Smith has procedurally defaulted all of his claims. Issues one and four have not been presented to the state courts and Smith has presented no explanation for his failure to include them in either his direct appeal or PCRA petition. The record is devoid of any suggestion that Smith was actually prevented from presenting these claims to the state courts, and, further, there is no indication of adverse circumstances that worked to his actual and substantial disadvantage, infecting the entire proceeding with error of constitutional dimensions. Nor has he demonstrated his actual innocence such that a lack of review by the court would constitute a fundamental miscarriage of justice. See McCandless, 172 F.3d at 260.
He further fails to indicate why he did not attempt to include the claims in a second PCRA, an avenue of relief that is no longer available to him as the time period for filing a second PCRA has now expired. See 42 PA. CONS. STAT. § 9545(b)(1) (setting for a one year limitations period). Smith raises no argument, and the record suggests no possibility, that his claims fall within an exception to the limitations period for filing a petition under the PCRA. See 42 PA. CONS. STAT. §9545(b)(1) (permitting petitions to be filed more than one year after judgment if the failure to raise the claim is attributable to government interference, the facts underlying the claim could not have been ascertained previously, or the claim involves rights newly recognized and retroactively applied by the Supreme Court).
With respect to issues two and three, both of which were included in the PCRA petition, Smith failed to appeal the Pennsylvania Superior Court's denial of PCRA relief to the Supreme Court of Pennsylvania. "Except as otherwise prescribed by this rule, a petition for allowance of appeal shall be filed with the Prothonotary of the Supreme Court within 30 days of the entry of the order of the Superior Court or the Commonwealth Court sought to be reviewed." See PA. R. APP. P. 1113(a). Although he states that he experienced difficulty with the Lycoming County Prothonotary's Office in pursuing a civil action, and that he is engaged in a "running feud" with that office, at no point does he allege that he was unable to file documents with the Prothonotary of either the superior court or supreme court. (Doc. 14, at 2-3.) He has not averred cause for or prejudice by the default. Nor has he demonstrated his actual innocence such that a lack of review by the court would constitute a fundamental miscarriage of justice. See McCandless, 172 F.3d at 260. Consequently, he has procedurally defaulted his claims and is precluded from pursuing federal habeas corpus relief.

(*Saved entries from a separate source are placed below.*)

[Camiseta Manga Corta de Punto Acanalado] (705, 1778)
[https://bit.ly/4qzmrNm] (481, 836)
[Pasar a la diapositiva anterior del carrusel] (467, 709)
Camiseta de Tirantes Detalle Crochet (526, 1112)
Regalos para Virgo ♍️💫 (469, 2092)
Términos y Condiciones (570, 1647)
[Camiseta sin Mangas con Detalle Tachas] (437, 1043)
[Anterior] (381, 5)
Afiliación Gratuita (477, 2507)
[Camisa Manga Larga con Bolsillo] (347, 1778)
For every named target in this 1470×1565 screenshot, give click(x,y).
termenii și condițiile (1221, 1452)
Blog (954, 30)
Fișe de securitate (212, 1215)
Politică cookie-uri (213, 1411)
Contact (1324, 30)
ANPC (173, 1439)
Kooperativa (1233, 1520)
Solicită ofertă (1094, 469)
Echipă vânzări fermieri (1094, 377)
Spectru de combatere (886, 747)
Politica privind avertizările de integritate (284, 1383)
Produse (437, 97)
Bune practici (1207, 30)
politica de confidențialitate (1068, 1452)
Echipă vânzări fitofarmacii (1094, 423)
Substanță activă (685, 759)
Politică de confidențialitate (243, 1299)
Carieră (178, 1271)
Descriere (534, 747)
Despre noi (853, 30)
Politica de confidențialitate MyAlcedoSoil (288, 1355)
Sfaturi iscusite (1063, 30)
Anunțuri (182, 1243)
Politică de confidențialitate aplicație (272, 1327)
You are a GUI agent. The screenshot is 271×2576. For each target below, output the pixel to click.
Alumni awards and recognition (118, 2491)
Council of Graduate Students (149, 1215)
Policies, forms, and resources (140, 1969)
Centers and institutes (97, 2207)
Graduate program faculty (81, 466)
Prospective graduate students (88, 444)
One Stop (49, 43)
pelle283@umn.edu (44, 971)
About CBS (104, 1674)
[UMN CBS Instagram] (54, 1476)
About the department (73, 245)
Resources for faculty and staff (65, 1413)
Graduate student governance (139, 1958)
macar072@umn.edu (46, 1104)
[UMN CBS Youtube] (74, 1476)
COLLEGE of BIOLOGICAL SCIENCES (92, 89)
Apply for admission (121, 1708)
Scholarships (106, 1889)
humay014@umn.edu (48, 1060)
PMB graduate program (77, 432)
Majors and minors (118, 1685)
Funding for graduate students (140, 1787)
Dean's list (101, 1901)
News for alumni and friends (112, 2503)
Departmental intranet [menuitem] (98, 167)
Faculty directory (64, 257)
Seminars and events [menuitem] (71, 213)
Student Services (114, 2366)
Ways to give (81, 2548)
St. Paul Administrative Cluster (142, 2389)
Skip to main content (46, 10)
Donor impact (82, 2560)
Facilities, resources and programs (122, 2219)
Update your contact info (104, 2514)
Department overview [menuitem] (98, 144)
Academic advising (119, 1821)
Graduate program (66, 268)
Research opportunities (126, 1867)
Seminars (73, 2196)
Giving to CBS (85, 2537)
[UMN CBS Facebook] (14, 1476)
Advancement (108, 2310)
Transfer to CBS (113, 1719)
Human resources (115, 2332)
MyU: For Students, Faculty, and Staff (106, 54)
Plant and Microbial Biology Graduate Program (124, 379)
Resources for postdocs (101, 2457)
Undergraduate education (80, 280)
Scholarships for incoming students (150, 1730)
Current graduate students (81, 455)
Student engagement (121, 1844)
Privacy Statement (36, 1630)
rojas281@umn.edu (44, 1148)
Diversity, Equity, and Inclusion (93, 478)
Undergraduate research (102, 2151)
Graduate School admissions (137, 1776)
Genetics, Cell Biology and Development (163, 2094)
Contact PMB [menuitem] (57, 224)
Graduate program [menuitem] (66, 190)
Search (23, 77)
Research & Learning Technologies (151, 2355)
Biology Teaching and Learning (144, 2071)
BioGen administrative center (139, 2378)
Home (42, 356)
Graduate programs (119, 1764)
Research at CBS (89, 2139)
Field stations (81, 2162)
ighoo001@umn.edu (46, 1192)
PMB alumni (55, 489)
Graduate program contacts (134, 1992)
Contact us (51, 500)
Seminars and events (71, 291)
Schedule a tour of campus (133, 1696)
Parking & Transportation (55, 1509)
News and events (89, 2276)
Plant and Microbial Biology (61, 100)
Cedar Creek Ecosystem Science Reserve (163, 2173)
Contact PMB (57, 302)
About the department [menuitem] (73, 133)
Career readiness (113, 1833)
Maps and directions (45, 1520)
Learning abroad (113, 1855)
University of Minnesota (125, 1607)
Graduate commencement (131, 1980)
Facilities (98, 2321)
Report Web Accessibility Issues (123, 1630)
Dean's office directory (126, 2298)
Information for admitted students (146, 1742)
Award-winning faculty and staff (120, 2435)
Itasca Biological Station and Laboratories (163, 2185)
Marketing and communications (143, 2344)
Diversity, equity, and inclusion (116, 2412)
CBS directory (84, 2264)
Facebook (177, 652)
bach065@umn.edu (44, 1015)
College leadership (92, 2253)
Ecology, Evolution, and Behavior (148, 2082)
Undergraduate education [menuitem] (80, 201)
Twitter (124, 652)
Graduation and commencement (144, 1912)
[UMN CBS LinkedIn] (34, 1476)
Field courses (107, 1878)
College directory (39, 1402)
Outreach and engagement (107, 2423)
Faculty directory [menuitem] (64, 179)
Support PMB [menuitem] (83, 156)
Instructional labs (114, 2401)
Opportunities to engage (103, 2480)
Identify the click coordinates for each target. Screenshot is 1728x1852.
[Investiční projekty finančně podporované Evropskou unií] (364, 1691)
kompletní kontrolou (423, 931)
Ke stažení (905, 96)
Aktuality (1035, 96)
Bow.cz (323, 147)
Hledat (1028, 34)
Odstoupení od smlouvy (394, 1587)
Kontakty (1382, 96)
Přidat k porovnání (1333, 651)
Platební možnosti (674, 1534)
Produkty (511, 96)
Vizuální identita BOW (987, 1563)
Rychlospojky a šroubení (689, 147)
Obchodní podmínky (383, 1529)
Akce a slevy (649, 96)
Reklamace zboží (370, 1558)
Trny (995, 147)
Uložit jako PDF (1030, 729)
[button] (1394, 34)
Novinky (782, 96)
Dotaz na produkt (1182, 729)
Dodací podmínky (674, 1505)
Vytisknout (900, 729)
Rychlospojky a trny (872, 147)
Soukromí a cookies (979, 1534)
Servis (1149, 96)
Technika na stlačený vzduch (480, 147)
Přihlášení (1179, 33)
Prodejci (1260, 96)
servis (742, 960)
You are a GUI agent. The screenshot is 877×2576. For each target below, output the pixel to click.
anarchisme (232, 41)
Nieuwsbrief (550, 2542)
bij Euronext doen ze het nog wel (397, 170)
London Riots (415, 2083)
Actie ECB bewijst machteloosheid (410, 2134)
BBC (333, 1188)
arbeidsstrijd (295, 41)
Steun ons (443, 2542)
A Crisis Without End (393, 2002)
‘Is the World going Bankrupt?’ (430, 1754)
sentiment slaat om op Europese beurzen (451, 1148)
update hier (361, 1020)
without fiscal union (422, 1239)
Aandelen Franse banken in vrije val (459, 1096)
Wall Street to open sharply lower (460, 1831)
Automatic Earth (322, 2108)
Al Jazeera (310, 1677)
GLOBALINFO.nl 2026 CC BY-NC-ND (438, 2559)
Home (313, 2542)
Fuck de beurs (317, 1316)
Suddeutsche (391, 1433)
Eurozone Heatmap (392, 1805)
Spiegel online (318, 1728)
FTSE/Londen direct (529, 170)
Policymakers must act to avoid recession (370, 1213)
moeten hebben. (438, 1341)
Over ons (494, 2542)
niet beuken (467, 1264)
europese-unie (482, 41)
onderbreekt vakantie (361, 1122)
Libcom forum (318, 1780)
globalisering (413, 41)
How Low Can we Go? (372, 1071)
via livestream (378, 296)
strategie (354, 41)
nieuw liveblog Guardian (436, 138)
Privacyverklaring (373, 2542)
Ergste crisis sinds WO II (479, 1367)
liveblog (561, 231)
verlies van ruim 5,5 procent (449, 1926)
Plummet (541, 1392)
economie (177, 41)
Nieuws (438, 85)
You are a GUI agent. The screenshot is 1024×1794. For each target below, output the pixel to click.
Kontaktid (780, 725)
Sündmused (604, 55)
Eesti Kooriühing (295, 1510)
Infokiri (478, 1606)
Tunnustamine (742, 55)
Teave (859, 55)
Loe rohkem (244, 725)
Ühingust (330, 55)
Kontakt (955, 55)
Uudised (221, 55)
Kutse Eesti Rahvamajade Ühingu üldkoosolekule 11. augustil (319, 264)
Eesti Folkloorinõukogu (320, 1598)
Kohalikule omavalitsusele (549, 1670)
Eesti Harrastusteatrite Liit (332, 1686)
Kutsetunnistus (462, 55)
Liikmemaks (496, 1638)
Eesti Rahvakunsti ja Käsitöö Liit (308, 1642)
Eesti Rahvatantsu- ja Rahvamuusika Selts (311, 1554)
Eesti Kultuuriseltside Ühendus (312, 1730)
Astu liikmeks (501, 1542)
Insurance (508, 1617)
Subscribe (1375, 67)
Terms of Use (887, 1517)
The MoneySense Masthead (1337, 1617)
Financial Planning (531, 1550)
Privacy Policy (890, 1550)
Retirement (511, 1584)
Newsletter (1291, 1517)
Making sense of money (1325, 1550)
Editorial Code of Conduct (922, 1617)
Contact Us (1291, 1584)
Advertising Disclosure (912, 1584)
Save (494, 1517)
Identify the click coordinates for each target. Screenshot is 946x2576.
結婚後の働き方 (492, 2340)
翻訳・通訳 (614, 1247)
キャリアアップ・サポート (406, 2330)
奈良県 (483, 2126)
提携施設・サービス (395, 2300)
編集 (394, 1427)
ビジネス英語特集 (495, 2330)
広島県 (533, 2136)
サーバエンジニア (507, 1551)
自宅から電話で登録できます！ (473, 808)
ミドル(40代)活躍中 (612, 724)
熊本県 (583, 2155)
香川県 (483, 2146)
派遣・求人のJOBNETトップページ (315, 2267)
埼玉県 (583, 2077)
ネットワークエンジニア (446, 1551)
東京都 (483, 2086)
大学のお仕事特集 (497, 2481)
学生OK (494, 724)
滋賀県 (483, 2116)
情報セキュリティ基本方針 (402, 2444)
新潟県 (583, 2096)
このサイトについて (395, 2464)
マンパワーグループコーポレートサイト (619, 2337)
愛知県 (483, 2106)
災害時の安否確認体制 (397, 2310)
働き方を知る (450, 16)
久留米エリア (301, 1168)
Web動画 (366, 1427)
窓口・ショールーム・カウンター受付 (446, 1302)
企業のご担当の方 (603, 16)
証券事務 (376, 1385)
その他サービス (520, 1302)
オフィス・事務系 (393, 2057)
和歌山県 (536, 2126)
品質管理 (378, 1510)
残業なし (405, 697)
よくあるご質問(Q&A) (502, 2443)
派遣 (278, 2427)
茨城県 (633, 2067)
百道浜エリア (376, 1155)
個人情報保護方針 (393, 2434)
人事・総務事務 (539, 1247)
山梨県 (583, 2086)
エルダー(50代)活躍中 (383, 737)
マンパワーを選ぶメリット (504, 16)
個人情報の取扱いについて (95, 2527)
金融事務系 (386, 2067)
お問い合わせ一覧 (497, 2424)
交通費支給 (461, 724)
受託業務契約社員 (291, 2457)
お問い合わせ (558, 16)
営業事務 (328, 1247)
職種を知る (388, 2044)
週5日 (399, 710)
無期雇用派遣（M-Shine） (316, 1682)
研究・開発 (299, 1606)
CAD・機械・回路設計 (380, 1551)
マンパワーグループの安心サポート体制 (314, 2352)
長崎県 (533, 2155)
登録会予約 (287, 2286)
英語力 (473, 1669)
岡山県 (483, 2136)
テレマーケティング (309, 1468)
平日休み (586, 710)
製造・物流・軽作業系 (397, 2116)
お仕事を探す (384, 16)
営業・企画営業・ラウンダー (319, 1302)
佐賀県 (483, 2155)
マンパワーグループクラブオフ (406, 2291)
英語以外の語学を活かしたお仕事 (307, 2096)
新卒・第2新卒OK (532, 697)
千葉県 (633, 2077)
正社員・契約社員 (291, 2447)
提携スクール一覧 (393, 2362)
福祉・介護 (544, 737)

Based on the foregoing, the petition for writ of habeas corpus (Doc. 1) will be denied. An appropriate order follows.
AND NOW, this 4th day of August, 2008, upon consideration of the petition for writ of habeas corpus (Doc. 1), and for the reasons set forth in the accompanying memorandum, it is hereby ORDERED that:
1. The petition for writ of habeas corpus (Doc. 1) is DENIED.
2. The Clerk of Court is directed to CLOSE this case.
3. There is no basis for the issuance of a certificate of appealability. See 28 U.S.C. § 2253(c).